18 vs. Mitte 20: Was hat sich verändert?

Zwischen 18 und 23 liegen gerade einmal fünf Jahre. „Was sind schon fünf Jahre?“, denkt man. Aber wenn man dann auf 18-Jährige trifft, wird einem klar, dass fünf Jahre eben doch nicht zu unterschätzen sind, was die Veränderung der eigenen Person angeht. 

Vor einer Weile bin ich einem zuckersüßen Mädchen aus den Niederlanden begegnet – und diese Formulierung trifft den Nagel schon so ziemlich auf den Kopf, denn mit ihren 18 Jahren war sie wirklich noch ein Mädchen, wohingegen ich mich mit 23 mittlerweile nicht mehr als Mädchen, sondern als junge Frau bezeichnen würde.

Allerdings habe ich mein jüngeres Ich in ihrer Persönlichkeit wiedererkannt, und gerade weil ich mich an sich so gut mit ihr identifizieren konnte, hat die Begegnung mit ihr mir so deutlich vor Augen geführt, dass man mit Mitte 20 deutlich anders drauf ist als noch mit 18 – und dass die fünf Jahre, die 18- und 23-Jährige voneinander trennen, eben doch nicht nichts sind.

Zusammenfassend würde ich sagen, dass die Begegnung mit ihr mir klargemacht hat, wie unerfahren und naiv man mit 18 wahrscheinlich meistens noch ist.

Dieses Mädchen hat von der großen Liebe geschwärmt – auf eine Art und Weise, auf die man es mit Mitte 20 einfach nicht mehr tun würde. Das liegt wahrscheinlich daran, dass man mit Mitte 20 entweder schon zumindest eine Beziehung hinter sich hat und deswegen desillusioniert wurde, oder daran, dass man immer noch allein und deswegen so verbittert geworden ist, dass man auf diese Art und Weise desillusioniert wurde.

Meine Beziehungen haben mir zu dem Wissen verholfen, dass es so etwas wie eine „perfekte“ Liebe nicht gibt. Und dass es häufig mehrere Anläufe und Erfahrungen mit mehr als einem Menschen braucht, bis man eine Liebe findet, die zwar nicht perfekt ist, aber zumindest ansatzweise an dieses Konzept herankommt.

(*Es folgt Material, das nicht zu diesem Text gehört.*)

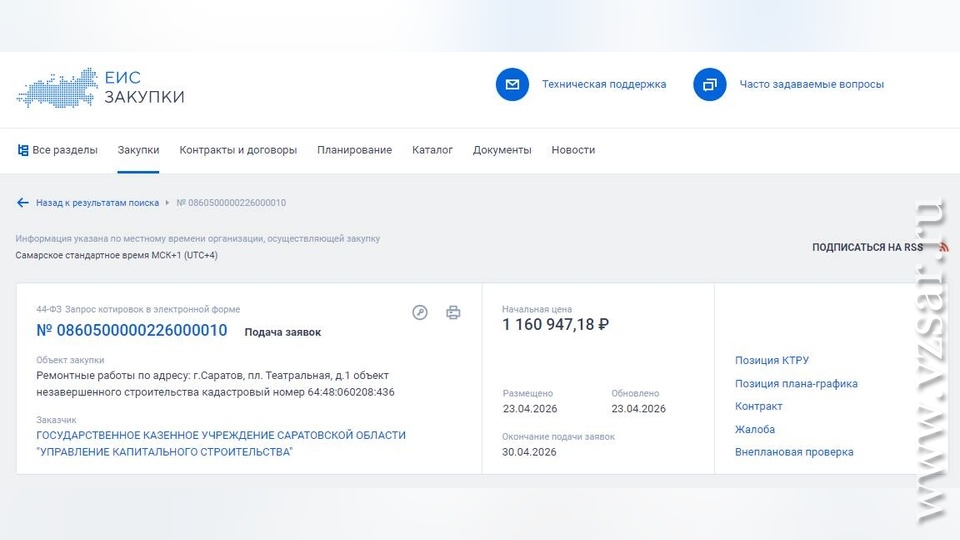
Task: Click the back arrow icon
Action: click(x=23, y=203)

Mit 18 war ich erstens noch im Glauben, dass eine Beziehung definitiv perfekt sein kann, und ich habe zweitens fest daran geglaubt, für immer mit meinem ersten Freund zusammen zu bleiben. Die erste und einzige große Liebe eben.

Da das Mädchen, mit dem ich gesprochen habe, aber noch nie eine Beziehung hatte, hat sie einerseits an diese perfekte Vorstellung von Liebe geglaubt; hat andererseits aber die ganze Zeit von ihren Eltern und ihren Freundinnen gesprochen – von ihrem Lebensmittelpunkt eben.

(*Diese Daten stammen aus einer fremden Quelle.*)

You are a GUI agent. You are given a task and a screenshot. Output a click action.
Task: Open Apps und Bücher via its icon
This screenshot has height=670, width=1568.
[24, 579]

Bei mir persönlich hatte ich schon den Eindruck, dass sich dieser Lebensmittelpunkt seit meiner ersten Beziehung verschoben hat. Der*die Freund*in nimmt einen Großteil des Platzes im Herzen ein, der vorher eine Art common space für Freund*innen und Familie war.

Nachdem man die erste Trennung hinter sich hat und diese hyperromantischen Anwandlungen überwunden hat, nehmen Freund*innen und Familie zwar wieder mehr Raum ein, aber es wird nie wieder dasselbe sein wie vorher – was nicht bedeutet, dass man sie weniger liebt. Nur, dass man weniger auf sie angewiesen und mehr sein eigener Mensch ist.

Mit der ersten Beziehung sowie deren Ende und damit einhergehend dem Wissen, was Sex bedeutet (aus eigener Erfahrung, nicht nur aus dem Internet oder Teenie-Zeitschriften), verschiebt sich in der darauffolgenden Zeit die Priorität. An die Stelle von Rosen und Kerzenschein treten Neugier und Abenteuer. Mit seinen Freund*innen tauscht man keine Geschichten darüber mehr aus, wie man sich tatsächlich getraut hat, seinem Crush eine Nachricht zu schreiben, sondern darüber, wie man im Club wild mit einem*einer Fremden rumgemacht hat. Und selbst das wird mit der Zeit weniger erwähnenswert. Je weiter man sich auf dieses zuvor unbekannte Terrain wagt, desto mehr verliert körperliche Nähe an Bedeutung. Dann sind nur noch Anekdoten darüber, wie schlecht der One-Night-Stand doch war oder darüber, wie aufregend ein Verhältnis ist, amüsant oder interessant genug, um Erwähnung zu finden.  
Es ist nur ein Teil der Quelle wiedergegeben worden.